Now let's be more fair.  I cater to some devoted gamers, for Magic and other games, competitive or casual but undoubtedly focused, who spend a hell of a lot more than $600 every year and aren't even rich people.  In some cases there are guys who drop most of that in a month and aren't rich, though a few of them are professionals dragging in decent coin and so they're well enough off to afford it for sure.  And hey, some people just obsess on a narrow range of hobbies.  Nothin' wrong with that.  Lord knows that's what I do.

But the reality is any given face that comes in the door, we're going to be lucky if they bring us, on average, more than $75 to $200 worth of annual sales.  While that's a number I am perfectly happy to cater to, it also is a number that tells us some crucial things:

1. We must always be acquiring new customers, because the existing regulars cannot be expected to float the entire store on their own.  It's not fair to them and not realistic to expect this.  Many, many clubhouse stores expect essentially this to occur.  We must be welcoming to the visitor who is not already deeply geek-literate.  The curious, the dabbler, the person interested enough to poke their nose in the door and see what they find.

2. We should be highly skeptical of products that sell for more than $75, and doubly so for products that sell for more than $200.  Because those products are effectively non-starters for a significant part of our audience, or would constitute nearly the entirety of their annual spending with us.  When Wizards of the Coast says that booster boxes are not a meaningful purchase configuration for the majority of Magic players, maybe they aren't as obviously wrong as Magic-focused stores and competitive players assume.  And yet we've had over a year now of product overload.  Knoweth the left hand what the right hand is doing?

3. Positive experience cultivation with each transaction is far more important than we already rated it.  And we already considered it pretty damned important!  This unfortunately empowers negative review culture, which as we all know is the clap.

4. Many aspects of the comic and hobby game industry are too fiddly to withstand the implications of these numbers.  Which, again, are skewed generously in our favor for the purpose of this exercise, so you have to imagine they're worse in application.  Comics look better proportionately when you consider this; a pull-box customer who gets four titles a month is well within the parameters.  Wide categories like video games and board games are a bit safer here.  For something like Warhammer, it seems like they're utterly dependent on deeply committed hobbyists way on one end of the scale.  I can't imagine how other wargame miniatures ever gain traction.

5. A gasoline price spike basically wipes out the entertainment fund for poorer people, if we're taking into consideration the initial graph showing that they incur an outsized burden from housing and transportation expenses.  Did it happen that way in the past?  It's tough to isolate this effect from the general economic meltdown of 2008-2009, but we already know a ton of game stores went under during that time-frame; was this another piece of the equation?  I bet if we had sufficient data collection to see the expenditures by income level, we'd see the poor player spending dropped off right around the time we were at $4/gallon.
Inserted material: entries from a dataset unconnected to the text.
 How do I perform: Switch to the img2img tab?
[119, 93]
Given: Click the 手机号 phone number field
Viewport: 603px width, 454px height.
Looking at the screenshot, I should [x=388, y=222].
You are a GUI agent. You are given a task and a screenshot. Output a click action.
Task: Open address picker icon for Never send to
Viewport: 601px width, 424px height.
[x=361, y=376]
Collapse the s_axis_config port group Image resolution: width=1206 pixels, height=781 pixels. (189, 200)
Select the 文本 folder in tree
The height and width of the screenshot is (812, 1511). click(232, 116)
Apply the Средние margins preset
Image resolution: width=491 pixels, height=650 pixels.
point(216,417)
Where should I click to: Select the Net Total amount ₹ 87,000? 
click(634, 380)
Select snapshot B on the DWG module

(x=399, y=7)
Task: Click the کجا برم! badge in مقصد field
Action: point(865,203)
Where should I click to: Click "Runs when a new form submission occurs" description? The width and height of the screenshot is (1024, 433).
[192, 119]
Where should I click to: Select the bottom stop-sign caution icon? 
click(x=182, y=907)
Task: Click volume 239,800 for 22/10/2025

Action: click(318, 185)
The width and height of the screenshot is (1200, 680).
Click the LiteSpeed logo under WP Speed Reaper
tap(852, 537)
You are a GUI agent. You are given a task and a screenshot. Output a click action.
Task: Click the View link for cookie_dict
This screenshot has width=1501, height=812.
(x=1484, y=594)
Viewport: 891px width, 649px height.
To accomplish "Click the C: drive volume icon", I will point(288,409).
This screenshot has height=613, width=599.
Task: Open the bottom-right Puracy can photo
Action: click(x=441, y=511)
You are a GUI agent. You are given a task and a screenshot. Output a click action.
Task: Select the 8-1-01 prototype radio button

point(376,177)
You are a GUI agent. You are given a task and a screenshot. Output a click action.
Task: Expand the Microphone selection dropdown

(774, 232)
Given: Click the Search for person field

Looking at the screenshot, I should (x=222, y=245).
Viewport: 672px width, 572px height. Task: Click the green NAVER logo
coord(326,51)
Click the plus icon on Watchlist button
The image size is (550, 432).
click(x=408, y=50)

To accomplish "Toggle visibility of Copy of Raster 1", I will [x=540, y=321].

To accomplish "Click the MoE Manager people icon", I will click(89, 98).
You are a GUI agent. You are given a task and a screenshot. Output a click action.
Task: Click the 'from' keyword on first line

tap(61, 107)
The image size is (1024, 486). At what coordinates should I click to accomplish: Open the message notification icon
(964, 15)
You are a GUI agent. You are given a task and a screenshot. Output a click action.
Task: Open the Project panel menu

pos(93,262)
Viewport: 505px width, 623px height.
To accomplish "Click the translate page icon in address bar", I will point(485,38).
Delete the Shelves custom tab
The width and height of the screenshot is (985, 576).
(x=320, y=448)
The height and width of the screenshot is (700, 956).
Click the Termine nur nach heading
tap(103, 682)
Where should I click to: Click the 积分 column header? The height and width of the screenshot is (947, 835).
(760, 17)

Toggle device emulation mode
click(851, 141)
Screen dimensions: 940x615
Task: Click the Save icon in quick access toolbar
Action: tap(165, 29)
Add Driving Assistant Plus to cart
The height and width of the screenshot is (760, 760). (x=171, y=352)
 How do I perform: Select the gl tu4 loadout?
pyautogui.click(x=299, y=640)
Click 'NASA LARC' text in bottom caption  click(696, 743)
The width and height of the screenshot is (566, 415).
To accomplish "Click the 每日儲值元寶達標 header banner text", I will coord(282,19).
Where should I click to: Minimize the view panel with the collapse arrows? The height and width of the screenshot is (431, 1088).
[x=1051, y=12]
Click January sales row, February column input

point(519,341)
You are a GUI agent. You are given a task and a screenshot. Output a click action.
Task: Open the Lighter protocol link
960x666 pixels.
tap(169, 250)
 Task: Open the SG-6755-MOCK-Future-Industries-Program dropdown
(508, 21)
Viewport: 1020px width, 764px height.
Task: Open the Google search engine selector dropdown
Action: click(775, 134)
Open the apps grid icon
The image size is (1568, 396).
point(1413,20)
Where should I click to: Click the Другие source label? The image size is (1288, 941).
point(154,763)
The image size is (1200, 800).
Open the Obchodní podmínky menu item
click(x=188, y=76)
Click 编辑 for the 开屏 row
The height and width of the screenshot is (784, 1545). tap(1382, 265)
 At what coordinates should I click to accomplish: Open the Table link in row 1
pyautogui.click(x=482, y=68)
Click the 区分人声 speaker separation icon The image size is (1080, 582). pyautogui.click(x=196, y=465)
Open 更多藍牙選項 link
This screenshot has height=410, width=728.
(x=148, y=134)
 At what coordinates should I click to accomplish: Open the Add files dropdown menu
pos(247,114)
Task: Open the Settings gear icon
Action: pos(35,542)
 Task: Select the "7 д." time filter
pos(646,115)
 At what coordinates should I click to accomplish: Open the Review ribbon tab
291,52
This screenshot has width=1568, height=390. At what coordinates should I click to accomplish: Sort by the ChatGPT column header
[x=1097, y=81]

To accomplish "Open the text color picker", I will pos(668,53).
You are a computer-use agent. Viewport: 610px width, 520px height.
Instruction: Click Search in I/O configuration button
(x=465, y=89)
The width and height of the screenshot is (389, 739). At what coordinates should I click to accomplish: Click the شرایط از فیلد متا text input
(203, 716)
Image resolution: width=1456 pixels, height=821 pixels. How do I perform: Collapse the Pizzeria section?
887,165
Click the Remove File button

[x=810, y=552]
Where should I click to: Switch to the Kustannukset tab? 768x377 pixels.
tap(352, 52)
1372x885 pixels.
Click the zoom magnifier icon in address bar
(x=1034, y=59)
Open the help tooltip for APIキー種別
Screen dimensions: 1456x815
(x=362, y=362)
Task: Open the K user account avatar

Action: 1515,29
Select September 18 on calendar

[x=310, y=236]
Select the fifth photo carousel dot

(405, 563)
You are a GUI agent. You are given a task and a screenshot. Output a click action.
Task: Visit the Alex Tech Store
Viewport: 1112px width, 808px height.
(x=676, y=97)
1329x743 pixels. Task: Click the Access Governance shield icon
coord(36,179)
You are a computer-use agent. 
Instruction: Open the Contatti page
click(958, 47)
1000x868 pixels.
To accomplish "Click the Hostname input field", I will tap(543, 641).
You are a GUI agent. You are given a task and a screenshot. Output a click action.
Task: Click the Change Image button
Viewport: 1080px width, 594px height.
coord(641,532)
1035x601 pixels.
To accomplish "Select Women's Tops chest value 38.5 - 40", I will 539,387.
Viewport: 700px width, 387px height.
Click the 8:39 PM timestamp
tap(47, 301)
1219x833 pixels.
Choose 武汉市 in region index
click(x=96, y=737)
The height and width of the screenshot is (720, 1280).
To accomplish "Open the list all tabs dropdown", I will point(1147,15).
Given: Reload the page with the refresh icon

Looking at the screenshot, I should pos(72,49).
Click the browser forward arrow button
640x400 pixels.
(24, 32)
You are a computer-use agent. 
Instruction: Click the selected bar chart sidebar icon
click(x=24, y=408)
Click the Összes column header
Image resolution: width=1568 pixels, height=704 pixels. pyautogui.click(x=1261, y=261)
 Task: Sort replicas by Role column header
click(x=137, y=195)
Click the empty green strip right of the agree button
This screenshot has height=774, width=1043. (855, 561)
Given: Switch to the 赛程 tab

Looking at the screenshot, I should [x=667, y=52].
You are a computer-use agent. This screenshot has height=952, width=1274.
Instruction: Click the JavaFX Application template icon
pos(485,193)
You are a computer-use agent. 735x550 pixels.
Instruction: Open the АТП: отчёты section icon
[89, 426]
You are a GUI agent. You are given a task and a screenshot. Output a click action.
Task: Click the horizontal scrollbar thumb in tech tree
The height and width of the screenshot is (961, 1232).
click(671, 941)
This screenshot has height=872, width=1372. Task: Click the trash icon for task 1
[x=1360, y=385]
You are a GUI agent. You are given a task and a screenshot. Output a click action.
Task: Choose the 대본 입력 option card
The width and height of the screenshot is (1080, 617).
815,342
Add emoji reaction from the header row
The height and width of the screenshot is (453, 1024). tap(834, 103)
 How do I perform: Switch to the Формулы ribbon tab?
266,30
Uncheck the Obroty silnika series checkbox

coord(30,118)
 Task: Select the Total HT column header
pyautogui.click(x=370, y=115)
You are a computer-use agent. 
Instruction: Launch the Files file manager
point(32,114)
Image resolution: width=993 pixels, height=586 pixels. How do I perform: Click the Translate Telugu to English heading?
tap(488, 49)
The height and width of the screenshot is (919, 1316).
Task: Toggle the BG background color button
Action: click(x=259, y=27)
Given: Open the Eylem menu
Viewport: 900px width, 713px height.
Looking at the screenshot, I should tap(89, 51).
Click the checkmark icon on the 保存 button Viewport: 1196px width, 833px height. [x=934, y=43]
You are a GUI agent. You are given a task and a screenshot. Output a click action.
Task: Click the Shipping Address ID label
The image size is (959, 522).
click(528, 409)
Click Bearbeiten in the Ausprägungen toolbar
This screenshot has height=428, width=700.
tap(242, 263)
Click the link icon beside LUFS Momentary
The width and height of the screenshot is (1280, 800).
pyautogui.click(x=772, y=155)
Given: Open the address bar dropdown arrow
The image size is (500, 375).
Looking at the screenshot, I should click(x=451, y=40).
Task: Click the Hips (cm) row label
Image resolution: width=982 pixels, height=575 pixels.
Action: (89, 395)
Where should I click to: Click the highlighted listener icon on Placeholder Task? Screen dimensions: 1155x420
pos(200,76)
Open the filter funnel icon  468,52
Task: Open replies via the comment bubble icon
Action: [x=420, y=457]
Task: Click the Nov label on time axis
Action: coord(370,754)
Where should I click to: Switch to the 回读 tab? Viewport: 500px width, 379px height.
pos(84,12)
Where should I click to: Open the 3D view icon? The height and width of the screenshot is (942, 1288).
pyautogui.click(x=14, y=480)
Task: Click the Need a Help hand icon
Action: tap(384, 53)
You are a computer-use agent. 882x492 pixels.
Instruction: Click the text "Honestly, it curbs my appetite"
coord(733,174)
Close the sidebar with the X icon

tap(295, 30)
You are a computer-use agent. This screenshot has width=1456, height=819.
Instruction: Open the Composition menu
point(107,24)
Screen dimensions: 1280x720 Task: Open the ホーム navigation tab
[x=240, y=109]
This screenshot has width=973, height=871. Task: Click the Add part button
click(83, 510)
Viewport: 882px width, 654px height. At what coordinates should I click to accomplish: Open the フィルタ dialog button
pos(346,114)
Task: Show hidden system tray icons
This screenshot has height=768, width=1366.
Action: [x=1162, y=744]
It seems like every time I learn more about business, I wonder why I'm in this particular industry that seems to swim against every economic and social tide with such reckless abandon.  That might just be our value proposition, the fact that we're here to delight the people whom the rest of the recreation industries have disregarded.  But it sure does suggest that we've voluntarily made it more difficult for ourselves to make a living.

Anyway, time for me to go enjoy some of that food that I spent somewhere between 11% and 15% of my household income on.